- **RECORD EXCERPTS**:
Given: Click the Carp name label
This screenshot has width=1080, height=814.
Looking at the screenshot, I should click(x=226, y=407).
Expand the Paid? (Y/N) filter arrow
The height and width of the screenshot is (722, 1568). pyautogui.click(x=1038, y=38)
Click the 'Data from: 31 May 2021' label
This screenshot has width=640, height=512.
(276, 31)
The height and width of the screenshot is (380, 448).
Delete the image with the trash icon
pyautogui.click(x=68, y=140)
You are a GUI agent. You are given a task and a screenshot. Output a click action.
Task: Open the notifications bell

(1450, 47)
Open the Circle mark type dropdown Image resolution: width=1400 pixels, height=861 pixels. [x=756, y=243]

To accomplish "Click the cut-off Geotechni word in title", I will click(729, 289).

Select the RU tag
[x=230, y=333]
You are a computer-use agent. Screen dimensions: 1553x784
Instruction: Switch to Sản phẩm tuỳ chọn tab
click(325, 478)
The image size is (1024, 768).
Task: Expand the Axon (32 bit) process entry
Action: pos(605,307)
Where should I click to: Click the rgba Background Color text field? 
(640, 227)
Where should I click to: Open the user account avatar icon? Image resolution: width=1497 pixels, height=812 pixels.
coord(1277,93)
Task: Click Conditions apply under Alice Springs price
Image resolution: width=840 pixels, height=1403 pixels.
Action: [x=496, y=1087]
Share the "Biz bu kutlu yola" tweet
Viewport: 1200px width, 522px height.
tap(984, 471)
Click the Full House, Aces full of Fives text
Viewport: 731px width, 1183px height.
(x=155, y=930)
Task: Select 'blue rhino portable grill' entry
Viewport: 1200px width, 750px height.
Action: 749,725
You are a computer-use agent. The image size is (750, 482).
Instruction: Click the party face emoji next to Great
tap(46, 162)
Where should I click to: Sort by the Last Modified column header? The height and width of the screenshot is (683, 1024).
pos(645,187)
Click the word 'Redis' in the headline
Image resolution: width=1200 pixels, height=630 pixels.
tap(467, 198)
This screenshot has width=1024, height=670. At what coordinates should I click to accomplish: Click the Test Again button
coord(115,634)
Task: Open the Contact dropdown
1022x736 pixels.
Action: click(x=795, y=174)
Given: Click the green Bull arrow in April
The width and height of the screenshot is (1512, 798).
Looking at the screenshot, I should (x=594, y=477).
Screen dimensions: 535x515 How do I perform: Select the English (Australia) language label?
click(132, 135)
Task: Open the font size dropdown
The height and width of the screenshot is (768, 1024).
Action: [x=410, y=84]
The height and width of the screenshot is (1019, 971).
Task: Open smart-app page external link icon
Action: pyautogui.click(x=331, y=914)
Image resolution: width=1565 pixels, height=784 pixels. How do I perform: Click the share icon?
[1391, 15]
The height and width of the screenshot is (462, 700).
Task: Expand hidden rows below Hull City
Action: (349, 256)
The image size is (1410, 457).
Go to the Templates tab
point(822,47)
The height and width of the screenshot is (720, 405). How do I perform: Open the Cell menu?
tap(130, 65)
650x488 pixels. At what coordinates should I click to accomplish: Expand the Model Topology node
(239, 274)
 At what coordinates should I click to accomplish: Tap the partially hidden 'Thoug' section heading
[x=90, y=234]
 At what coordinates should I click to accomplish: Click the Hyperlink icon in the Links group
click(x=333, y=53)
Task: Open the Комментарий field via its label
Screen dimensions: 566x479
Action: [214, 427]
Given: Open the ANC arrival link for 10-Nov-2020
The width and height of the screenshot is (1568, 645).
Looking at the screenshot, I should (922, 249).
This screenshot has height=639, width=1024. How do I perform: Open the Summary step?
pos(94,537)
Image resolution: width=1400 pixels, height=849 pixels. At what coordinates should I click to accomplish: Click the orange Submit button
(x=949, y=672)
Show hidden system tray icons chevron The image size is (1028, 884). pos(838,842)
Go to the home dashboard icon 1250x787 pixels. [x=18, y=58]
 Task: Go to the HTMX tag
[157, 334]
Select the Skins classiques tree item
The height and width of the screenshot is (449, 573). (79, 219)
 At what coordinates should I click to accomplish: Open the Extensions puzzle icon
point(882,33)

- **EXERCISE REQUIREMENTS**:
Collect every line from the records above that contains the word "dropdown".

- **TASK SOLUTION**:
Open the Circle mark type dropdown Image resolution: width=1400 pixels, height=861 pixels. [x=756, y=243]
Task: Open the Contact dropdown
Task: Open the font size dropdown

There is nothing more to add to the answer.